Their stasis in grief is certainly stylish, in their home of muted mid-tones in Desperate Housewives suburbia. And Becca’s costume variations on dull beige and prison grey might make you itch for something vulgarly fuchsia. But elegant as this aspirational couple are, their desperation is heavy and divisive, setting them off on different paths towards deliverance. With Nicole Kidman’s production company Blossom Films exec-producing, Becca’s sadness is perhaps the most prominent. And Kidman does her highly polished still-waters-run-anguished schtick very well indeed. But the heart is deceitful above all things and as Becca drops out of group, she sneaks out of the house and heads off to New York City or chases after Jason, the driver on that fateful day. Curiouser and curiouser this theme of chasing; just as Danny ran after his squirrel-chasing dog Becca runs after Jason like a white rabbit down a hole. Like the myth of Orpheus, this through-the-looking-glass grief is not only a reflection of normal life with all meaning erased, but a descent into an underworld of pain from which to return if not with their son, then at least with a pain-free memory of him.

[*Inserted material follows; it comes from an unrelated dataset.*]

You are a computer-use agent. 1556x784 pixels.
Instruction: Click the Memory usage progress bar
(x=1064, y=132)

But despite this crisp veneer of mourning, there’s a queer feel to Rabbit Hole too. Maybe it’s the virulent anti-God railing, the “sadistic prick who treats you like shit” or the elephant-in-the-room family awkwardness. But perhaps most of all, it’s in the anarchic pleasure of misbehaving. Howie’s doped-up group session is the funniest scene in the film, as he and Gaby giggle their way through another heartfelt outpouring. And when Becca reproaches a supermarket mom who won’t buy her kid candy, her bitch-slap is glorious cinematic vengeance against the conservative norm, its everyday violence oscillating wildly. And in many ways Rabbit Hole is a war movie, Howie and Becca licking each other’s wounds after each daily sortie into no-man’s land.

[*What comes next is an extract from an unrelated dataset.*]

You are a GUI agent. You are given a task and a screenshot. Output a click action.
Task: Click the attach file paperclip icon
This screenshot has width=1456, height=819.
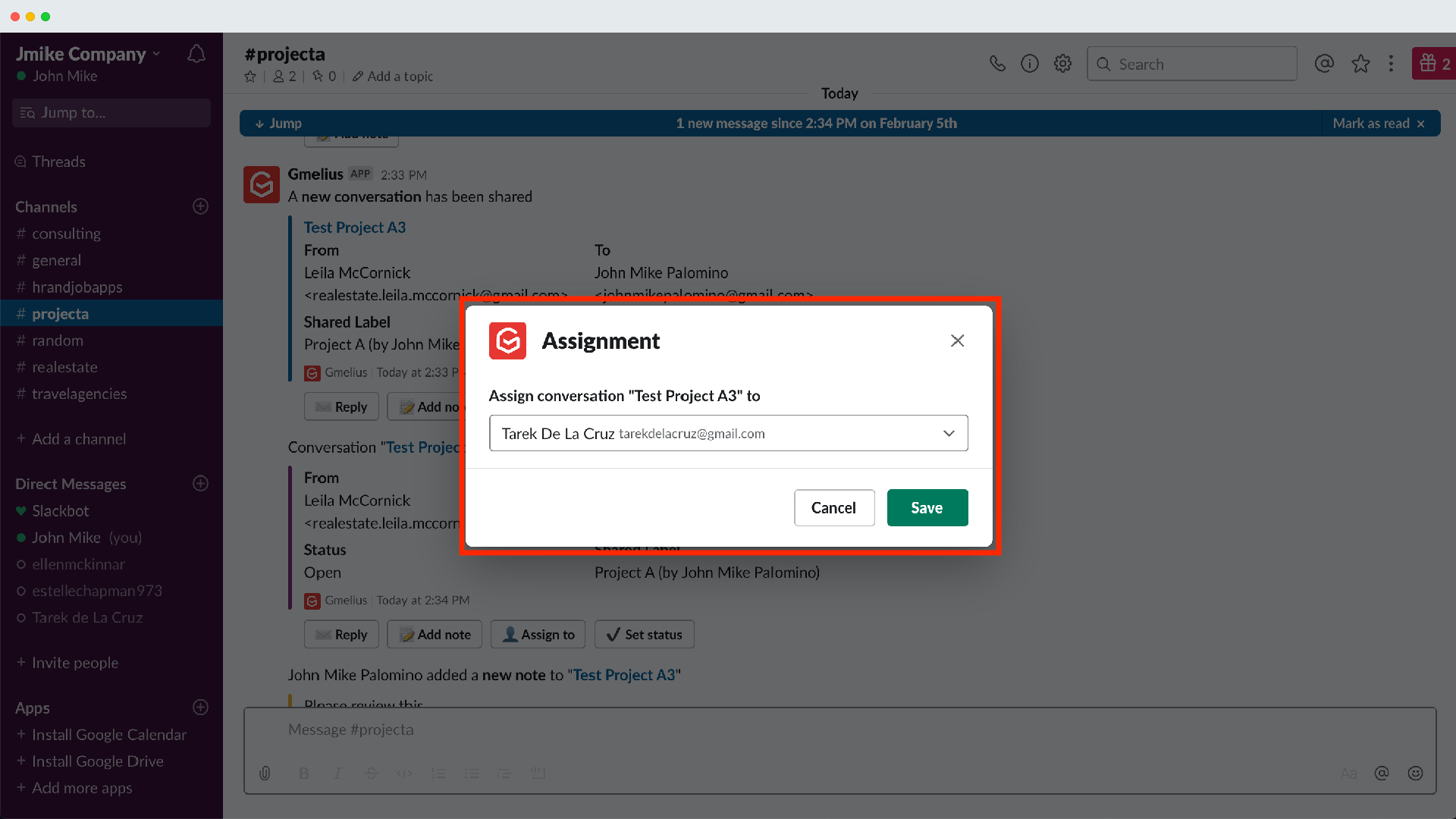coord(265,773)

It’s a violence they occasionally turn on each other. In one dazzling argument – a ferocious game of who can blame themselves the most, who left the gate unlatched, who’s erasing their son. But as they sell up, with Howie finding brief solace in pot and a parking lot affair with Gaby, and Becca finding comfort in her painfully honest talks with J about guilt, comic books and parallel universes where there’s a happy version of her making cookies, for both of them there’s light and hope at the end of the rabbit hole. It’s a well signposted redemption – Becca overcoming her wounded grief-stricken pride and finally making that call to Debbie or even making a joke about drugging their for once quiet dog. And in the final coda, as they envision a future of feigned interest in others, the painful pleasure of talking about Danny and perhaps reconciliation, it’s their togetherness holding hands into the future that provides Rabbit Hole‘s most powerful resolution.

As Gaby says, grief changes you. But Howie and Becca have survived together. And with great performances all round, Rabbit Hole is utterly enchanting. At times it reveals its stage production origins and it may even be too well scripted, leading you by the hand round every well-lit signpost. Nevertheless Rabbit Hole is a great addition to the already fertile canon of cinematic child loss, gently riffing on its themes of grief’s glass wall of mourning and irreparable identities. But perhaps what lifts Rabbit Hole out of the ground is its anarchic humour, playfully disrespectful and shockingly cathartic. And even if this is just a temporary rabbit hole for John Cameron Mitchell, it’s a satisfying break from wonderland.